Search code examples
iosswiftuiviewtext-recognitionapple-vision

Swift iOS - Vision framework text recognition and rectangles


I was trying to draw rectangles on the text area found using the Vision framework but they are always a little bit off. I am doing it like this:

    public func drawOccurrencesOnImage(_ occurrences: [CGRect], _ image: UIImage) -> UIImage? {

    UIGraphicsBeginImageContextWithOptions(image.size, false, 0.0)

    image.draw(at: CGPoint.zero)
    let currentContext = UIGraphicsGetCurrentContext()

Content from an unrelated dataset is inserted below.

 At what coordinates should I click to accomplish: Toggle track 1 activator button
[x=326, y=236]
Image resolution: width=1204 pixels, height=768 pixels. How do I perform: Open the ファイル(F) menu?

    currentContext?.addRects(occurrences)
    currentContext?.setStrokeColor(UIColor.red.cgColor)
    currentContext?.setLineWidth(2.0)
    currentContext?.strokePath()

    guard let drawnImage = UIGraphicsGetImageFromCurrentImageContext() else { return UIImage() }

    UIGraphicsEndImageContext()
    return drawnImage
}

But the image returned always looks almost, but not really correct: first image

second image

third image

This is how I create the boxes, exactly the same way as Apple:

        let boundingRects: [CGRect] = observations.compactMap { observation in

        guard let candidate = observation.topCandidates(1).first else { return .zero }

        let stringRange = candidate.string.startIndex..<candidate.string.endIndex
        let boxObservation = try? candidate.boundingBox(for: stringRange)

        let boundingBox = boxObservation?.boundingBox ?? .zero

        return VNImageRectForNormalizedRect(boundingBox,
                                            Int(UIViewController.chosenImage?.width ?? 0),
                                            Int(UIViewController.chosenImage?.height ?? 0))
    }

(source: https://developer.apple.com/documentation/vision/recognizing_text_in_images)

Thank you.


Solution

  • The VNImageRectForNormalizedRect is returning CGRect with the y coordinates flipped. (I suspect it was written for macOS, which uses a different coordinate system than iOS.)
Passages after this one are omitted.